The data:
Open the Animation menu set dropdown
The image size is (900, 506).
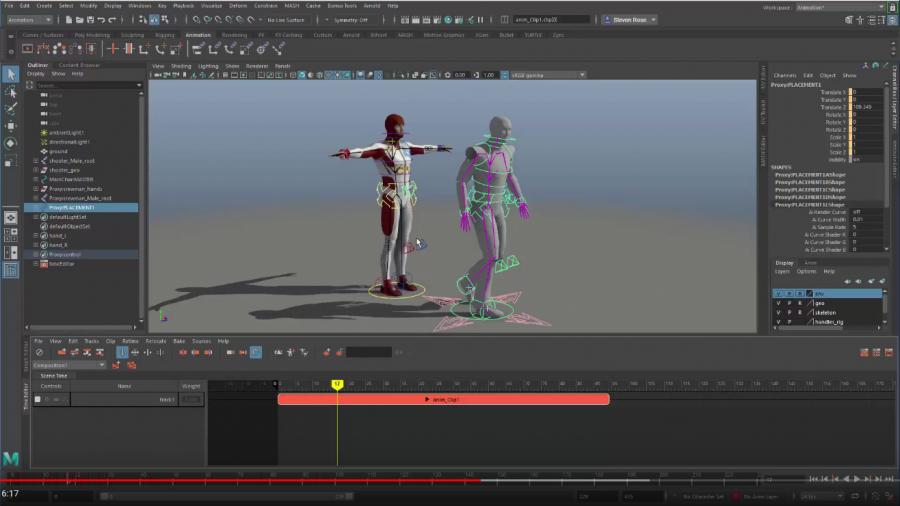[x=30, y=20]
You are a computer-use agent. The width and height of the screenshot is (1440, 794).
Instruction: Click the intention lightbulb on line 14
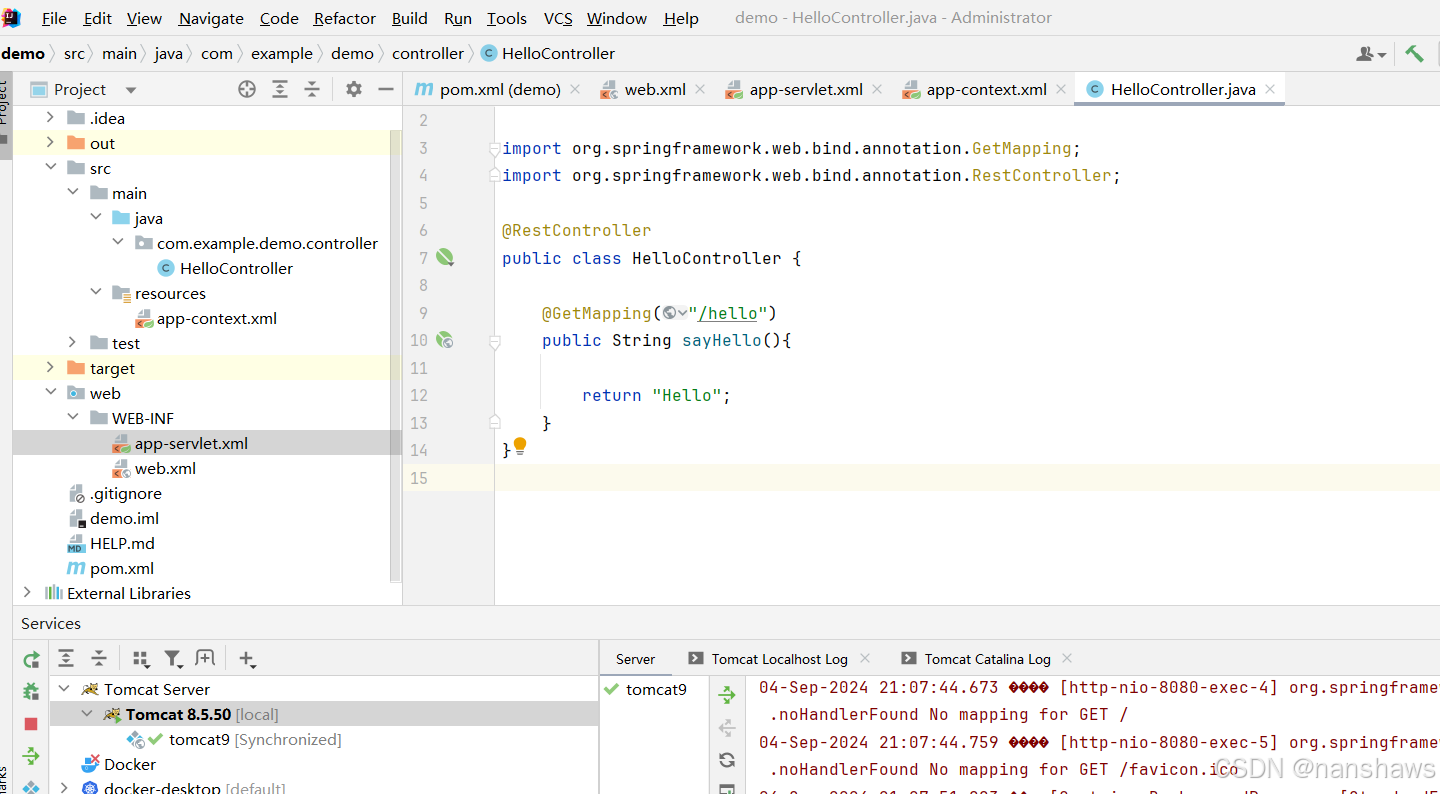coord(520,446)
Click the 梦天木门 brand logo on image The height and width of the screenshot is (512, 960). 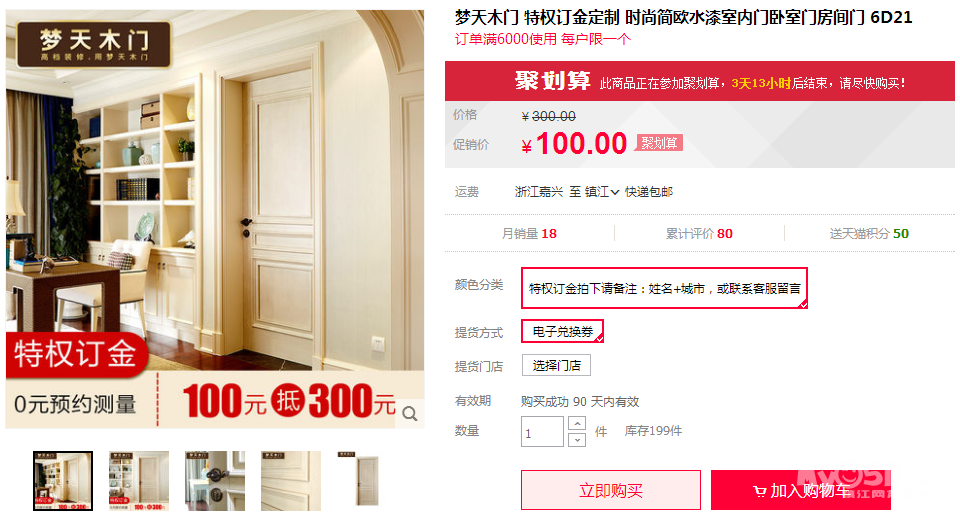click(x=94, y=44)
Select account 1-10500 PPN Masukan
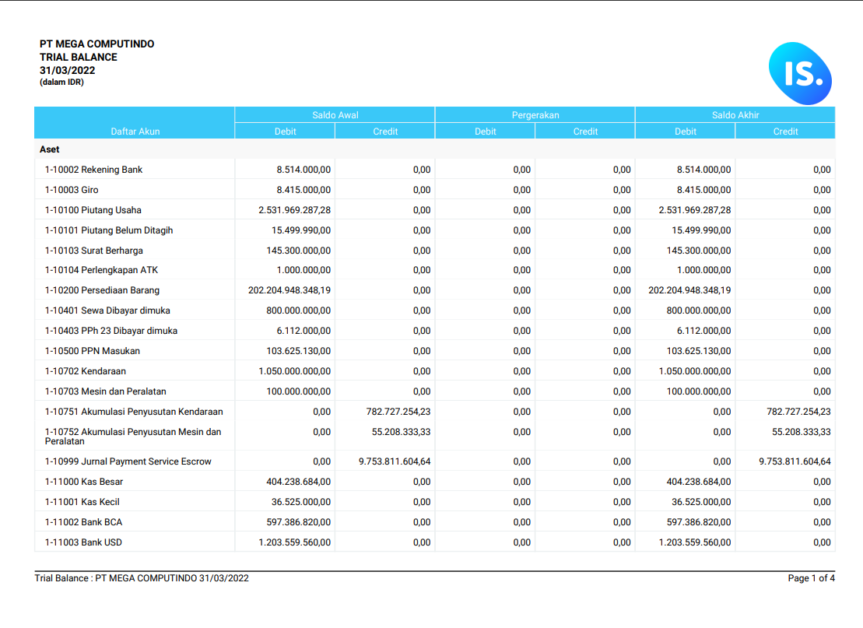This screenshot has height=628, width=863. (x=92, y=351)
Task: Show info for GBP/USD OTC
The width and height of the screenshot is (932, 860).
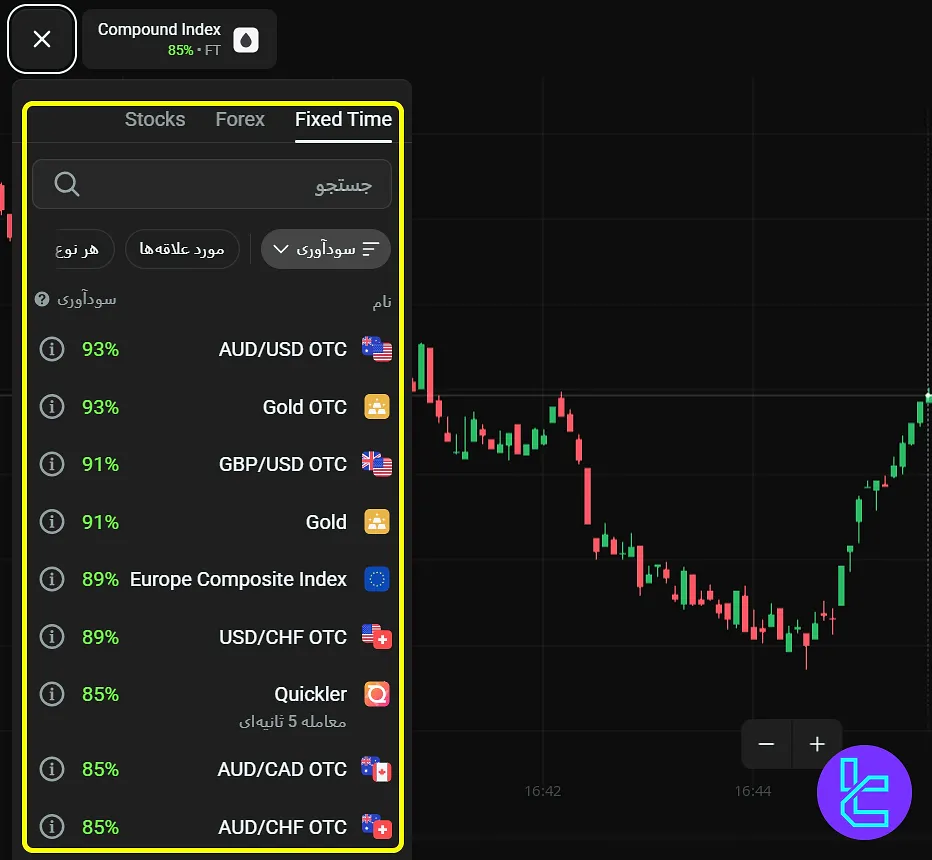Action: point(51,464)
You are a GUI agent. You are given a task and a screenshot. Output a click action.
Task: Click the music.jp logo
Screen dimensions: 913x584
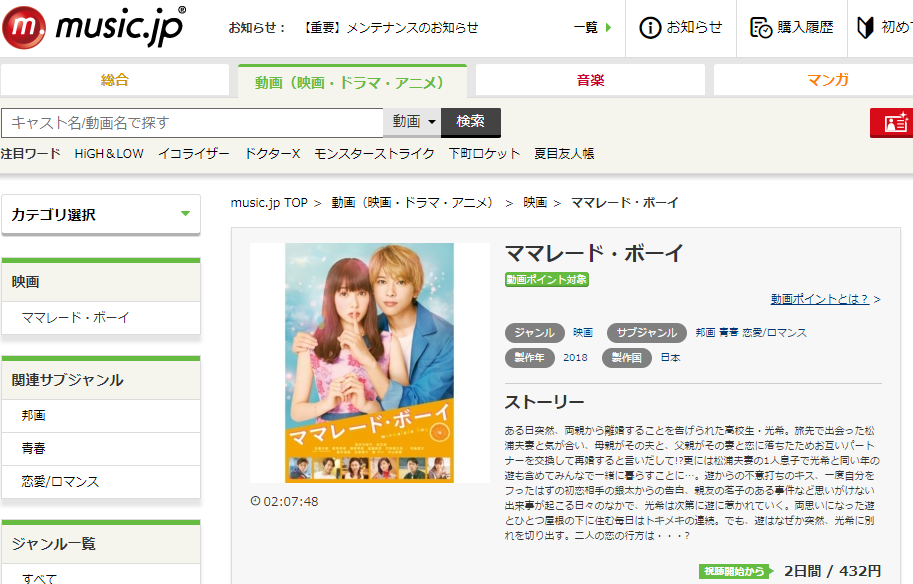click(x=94, y=27)
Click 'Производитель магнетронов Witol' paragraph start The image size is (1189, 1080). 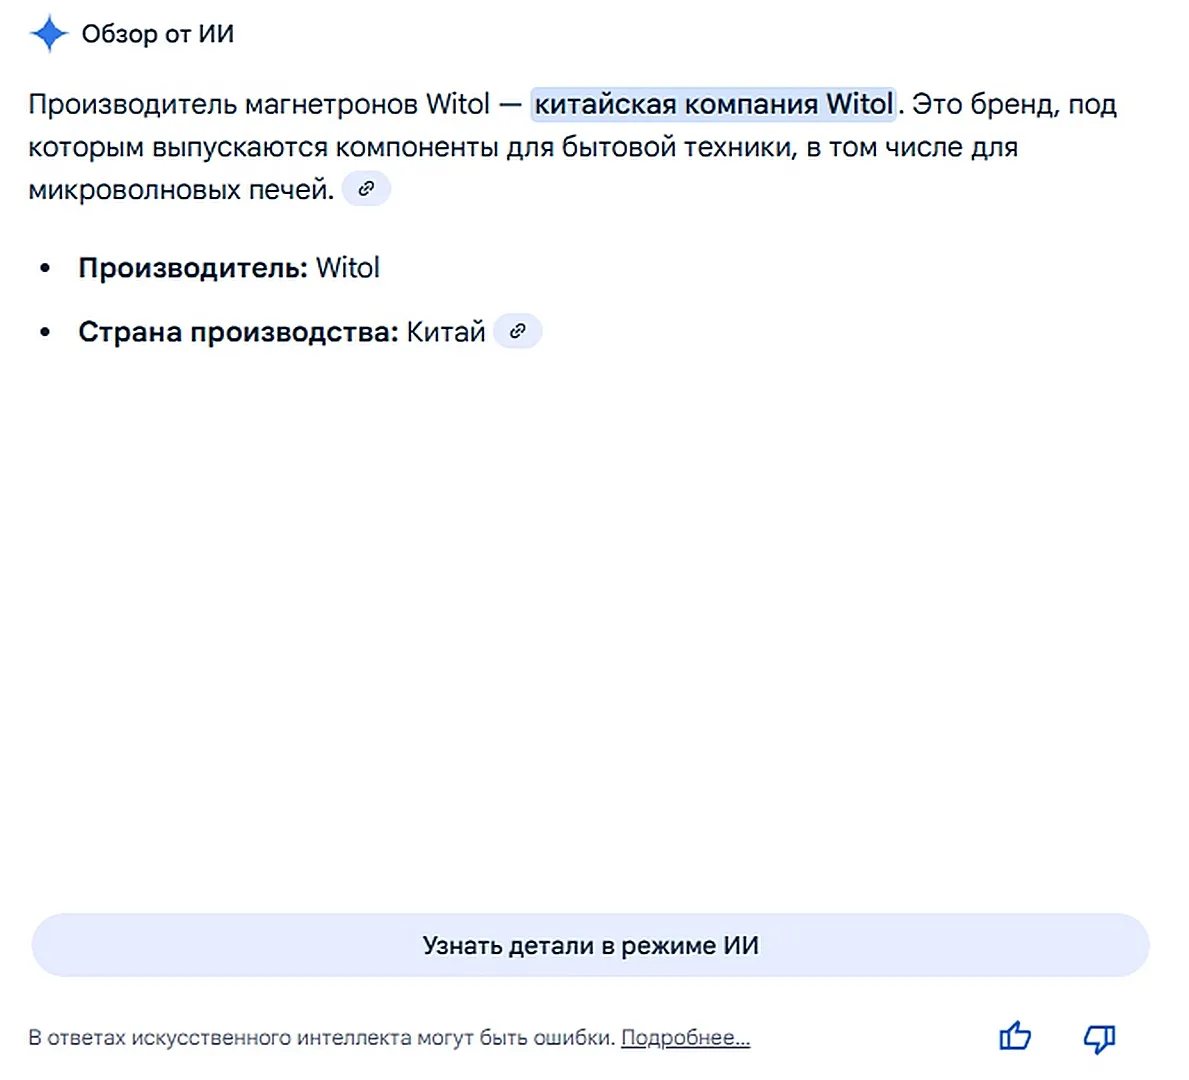tap(258, 104)
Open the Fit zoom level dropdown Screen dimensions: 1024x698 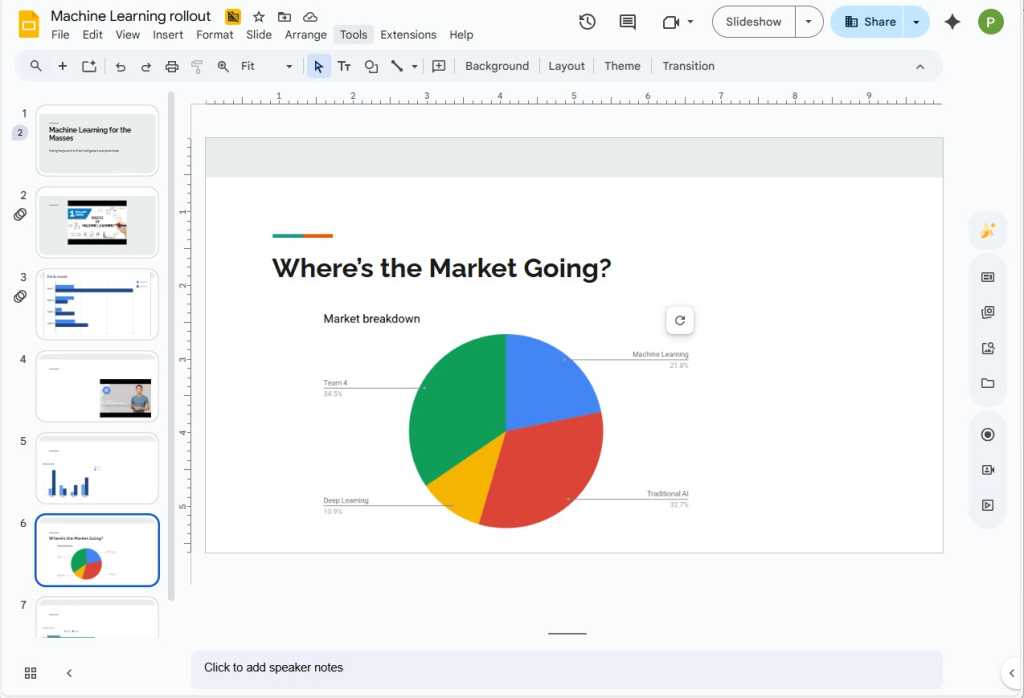coord(288,66)
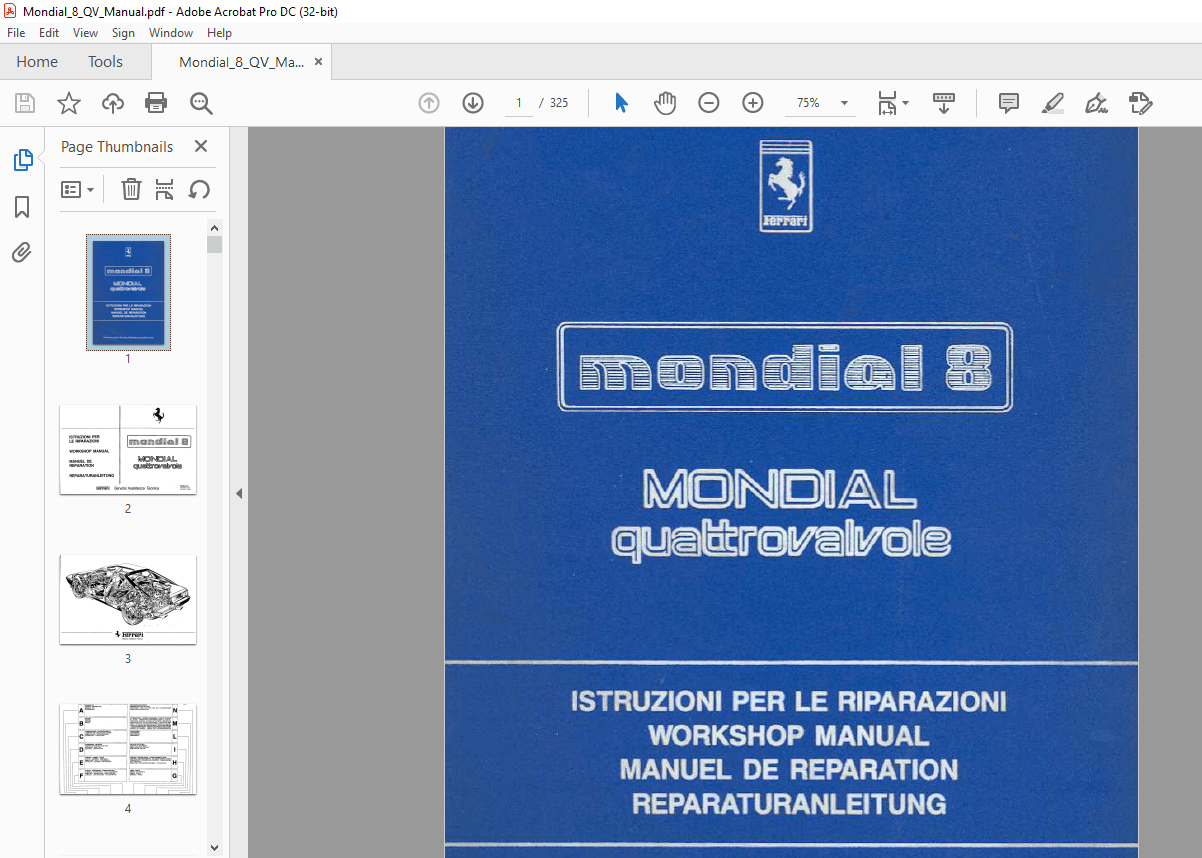Open the thumbnail options menu
The width and height of the screenshot is (1202, 858).
77,189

Your objective: Scan the listing above and identify each line holding the string "agent"; copy every such line.

Output:
You are a computer-use agent. The width and height of the screenshot is (1440, 794).
You are a GUI agent. You are given a task and a screenshot. Output a click action.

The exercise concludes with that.